An Australian appeal court has ruled that Google misled customers by placing four advertisements from competitors of businesses which the user searched for on its results page.
In an appeal made by the Australian Competition and Consumer Commission (ACCC), the Australian Full Federal Court said Google’s conduct was in breach of section 52 of the Trade Practices Act 1974.
In the case, the ACCC said that when a user searches for a business in Google’s search engine, results for a competitor’s name who paid Google to host ads there would appear beside the search results, claiming this misled customers.

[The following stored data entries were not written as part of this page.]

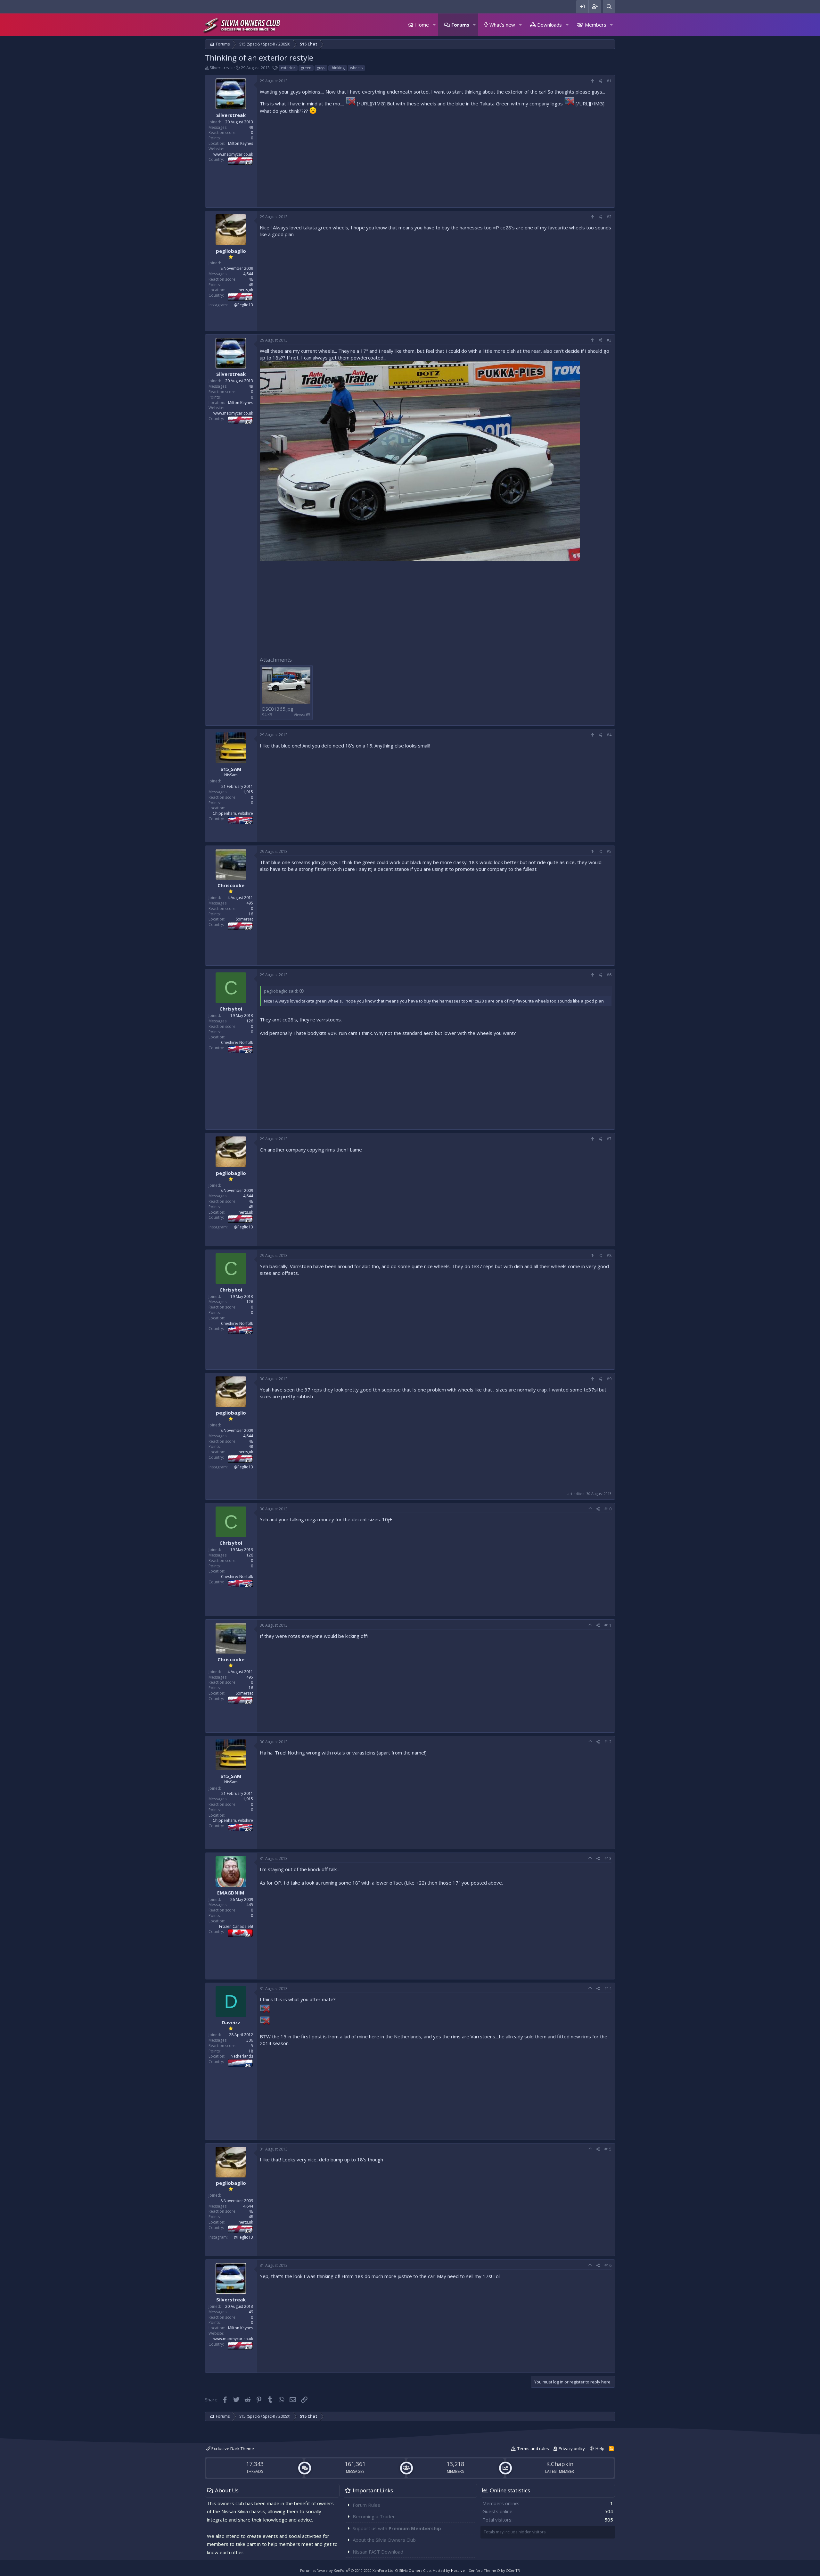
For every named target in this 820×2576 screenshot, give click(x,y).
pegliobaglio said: (281, 991)
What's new (502, 24)
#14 (607, 1988)
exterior (288, 67)
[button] (434, 24)
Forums (460, 24)
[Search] (609, 6)
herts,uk (246, 290)
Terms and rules (533, 2448)
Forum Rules (366, 2505)
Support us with (397, 2528)
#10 (607, 1509)
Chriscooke (230, 885)
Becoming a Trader (374, 2516)
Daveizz (231, 2022)
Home (422, 24)
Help (599, 2448)
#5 (609, 851)
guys (321, 67)
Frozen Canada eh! (236, 1926)
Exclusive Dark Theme (232, 2448)
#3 (609, 340)
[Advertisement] (435, 159)
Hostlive (458, 2570)
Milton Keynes (240, 143)
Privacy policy (572, 2448)
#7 (609, 1139)
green (306, 67)
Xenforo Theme (494, 2570)
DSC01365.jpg (277, 709)
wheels (356, 67)
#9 (609, 1379)
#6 (609, 975)
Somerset (244, 919)
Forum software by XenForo (347, 2570)
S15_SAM (231, 769)
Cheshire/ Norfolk (237, 1042)
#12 (607, 1742)
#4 (609, 735)
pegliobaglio (231, 251)
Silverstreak (221, 67)
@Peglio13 (243, 305)
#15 (607, 2149)
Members (595, 24)
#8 (609, 1255)
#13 (607, 1858)
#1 (609, 81)
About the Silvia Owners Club (384, 2540)
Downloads (549, 24)
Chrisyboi (230, 1008)
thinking (338, 67)
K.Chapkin (559, 2464)
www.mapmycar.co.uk (233, 154)
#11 (607, 1625)
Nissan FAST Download (378, 2551)
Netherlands (242, 2056)
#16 (607, 2265)
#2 (609, 216)
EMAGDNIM (230, 1892)
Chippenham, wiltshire (233, 813)
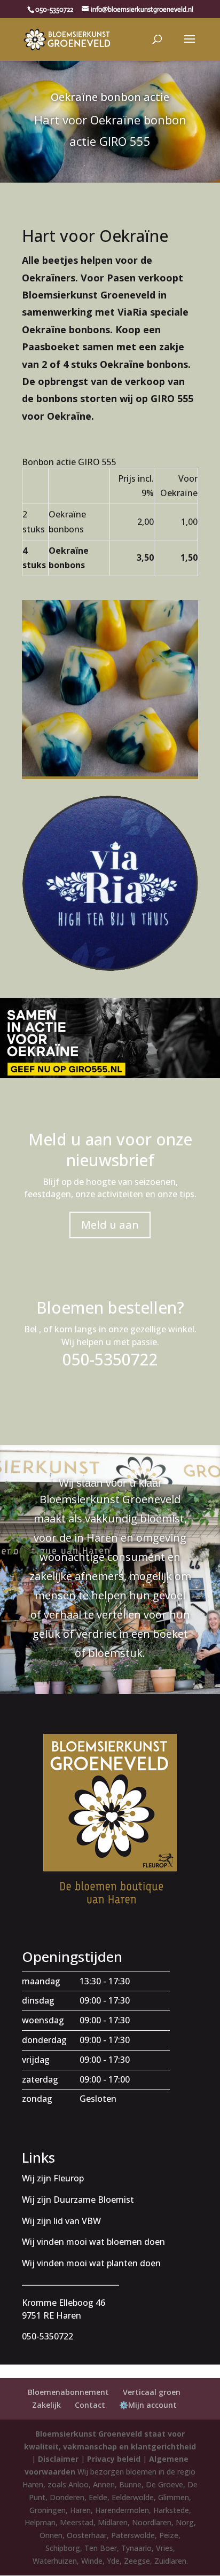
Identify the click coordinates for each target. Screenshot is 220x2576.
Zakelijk (46, 2405)
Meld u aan (110, 1225)
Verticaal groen (151, 2392)
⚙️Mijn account (148, 2405)
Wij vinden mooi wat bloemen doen (93, 2242)
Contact (90, 2405)
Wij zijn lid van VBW (61, 2221)
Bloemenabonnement (68, 2392)
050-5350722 (54, 9)
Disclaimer (58, 2459)
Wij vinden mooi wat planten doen (91, 2263)
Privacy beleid (113, 2459)
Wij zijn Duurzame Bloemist (78, 2199)
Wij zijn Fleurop (53, 2178)
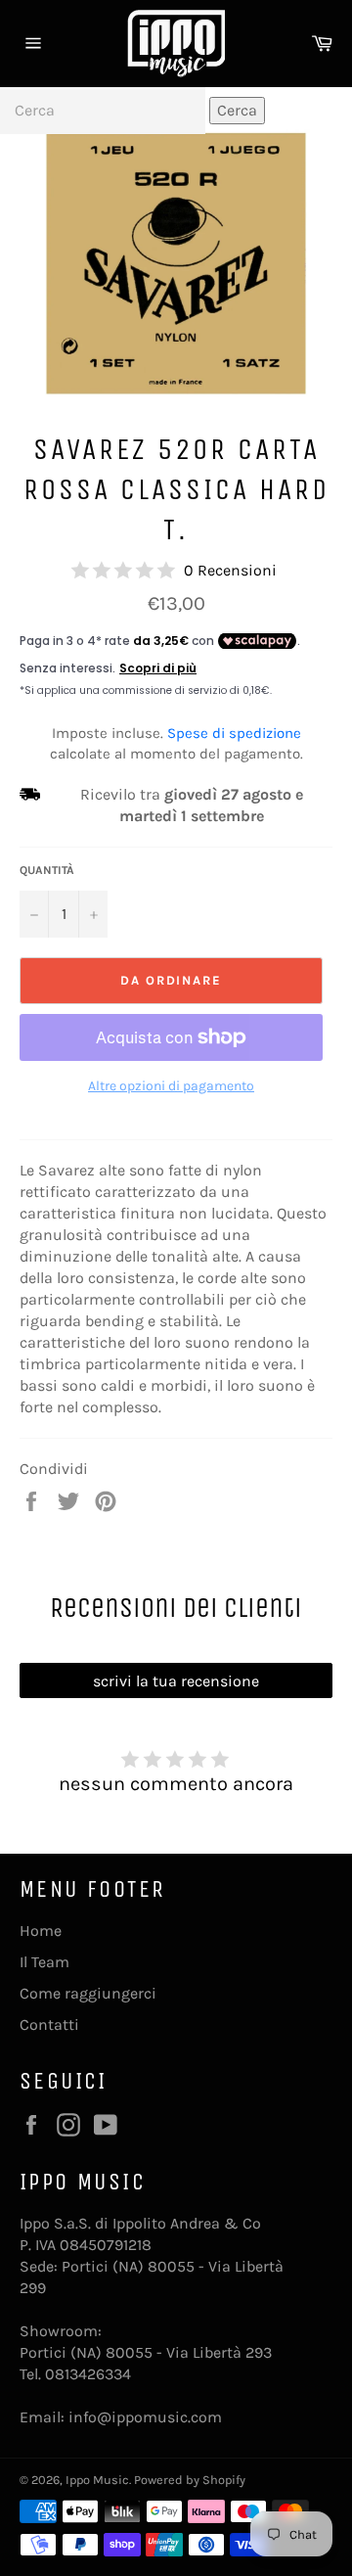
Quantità (47, 870)
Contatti (49, 2024)
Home (41, 1930)
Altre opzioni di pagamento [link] (171, 1086)
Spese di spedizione (234, 733)
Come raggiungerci (88, 1993)
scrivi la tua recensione (176, 1681)
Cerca (237, 110)
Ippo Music (97, 2479)
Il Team (44, 1962)
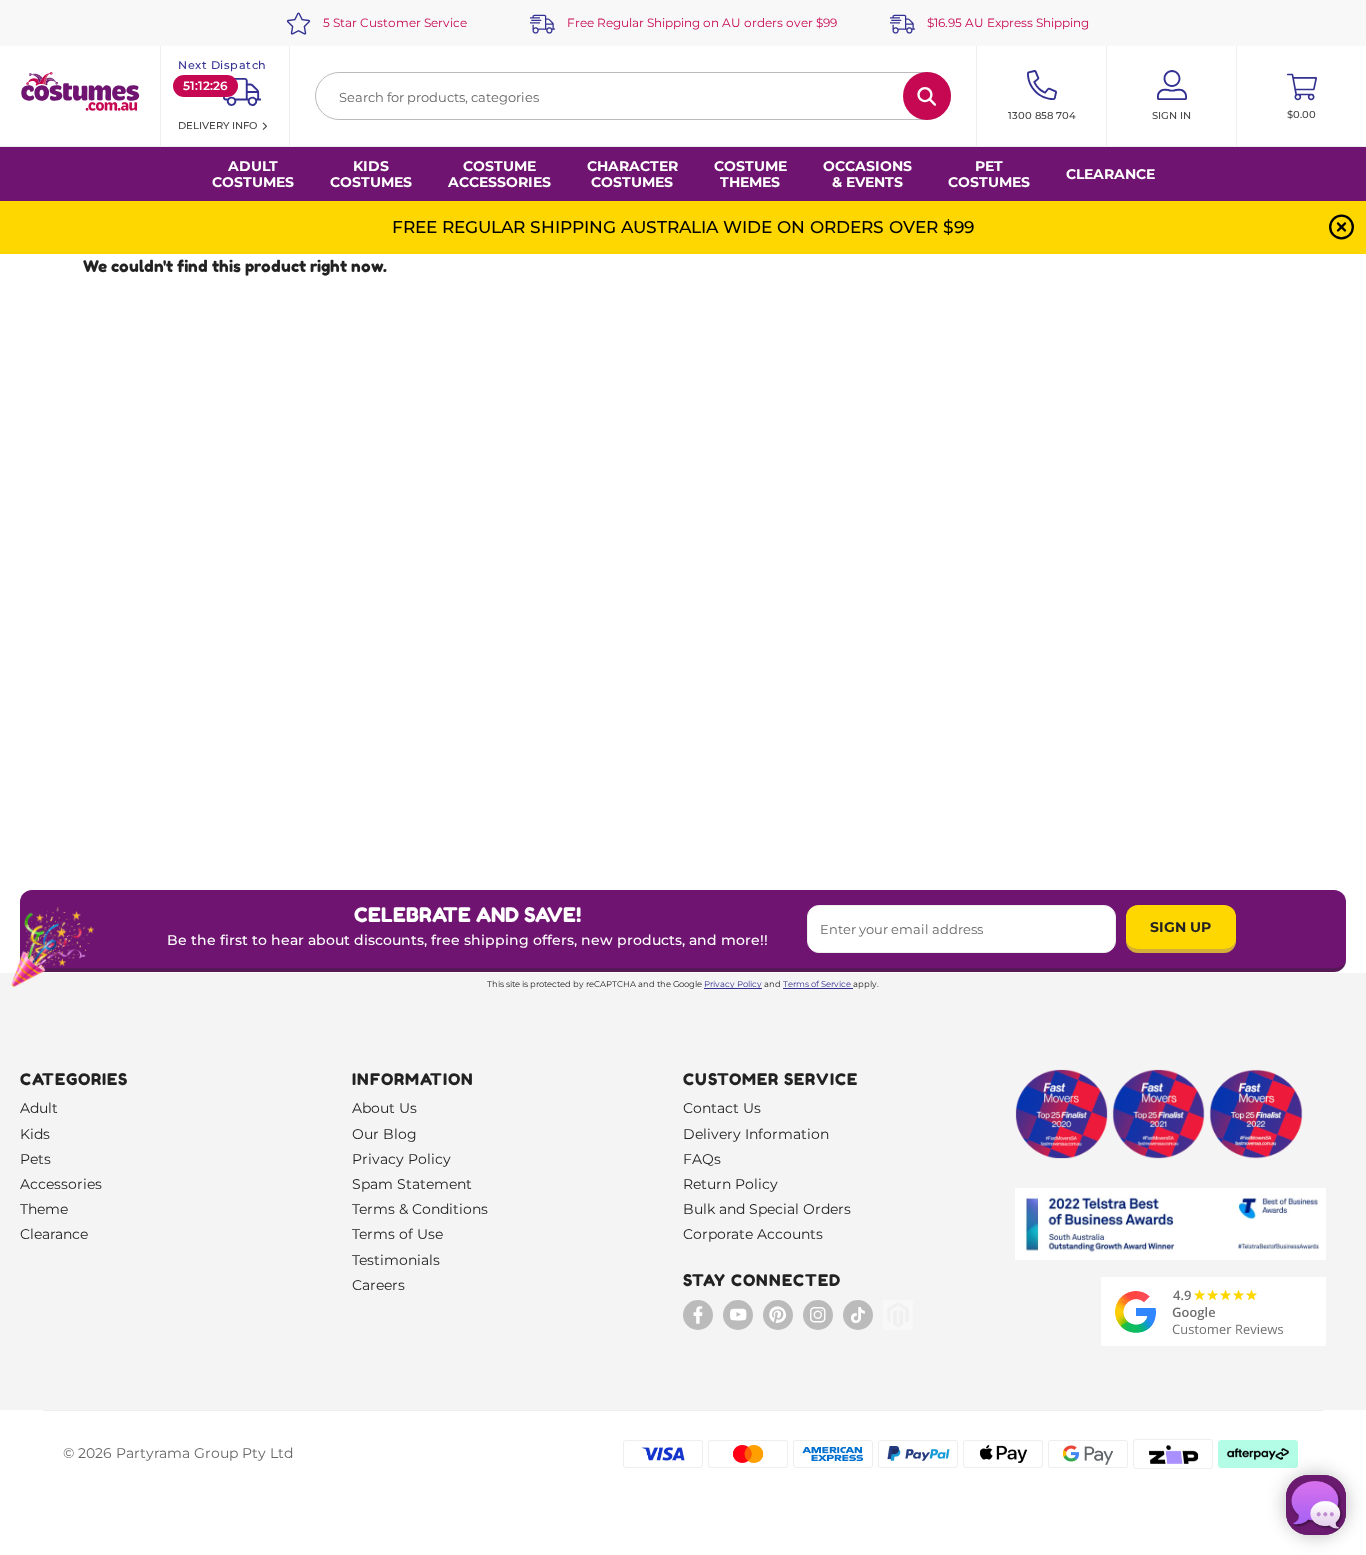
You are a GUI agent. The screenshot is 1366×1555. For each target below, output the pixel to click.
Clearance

The case was initially filed in October 2011, however, the primary judge found that while some advertisers were being misleading, Google had not made those representations, but just communicated them from the business to the consumer.
The ACCC appealed this decision and the appeals court decided that Google did not simply repeat or pass on a statement from an advertiser but displayed a response for a search query which they decided was misleading. Google was ordered to pay a share of the costs for the trial and appeal.
“The ACCC brought this appeal because it raises very important issues as to the role of search engine providers as publishers of paid content in the online age,” said ACCC chairman Rod Sims.
“This is an important outcome because it makes it clear that Google and other search engine providers which use similar technology to Google will be directly accountable for misleading or deceptive paid search results,” Sims said.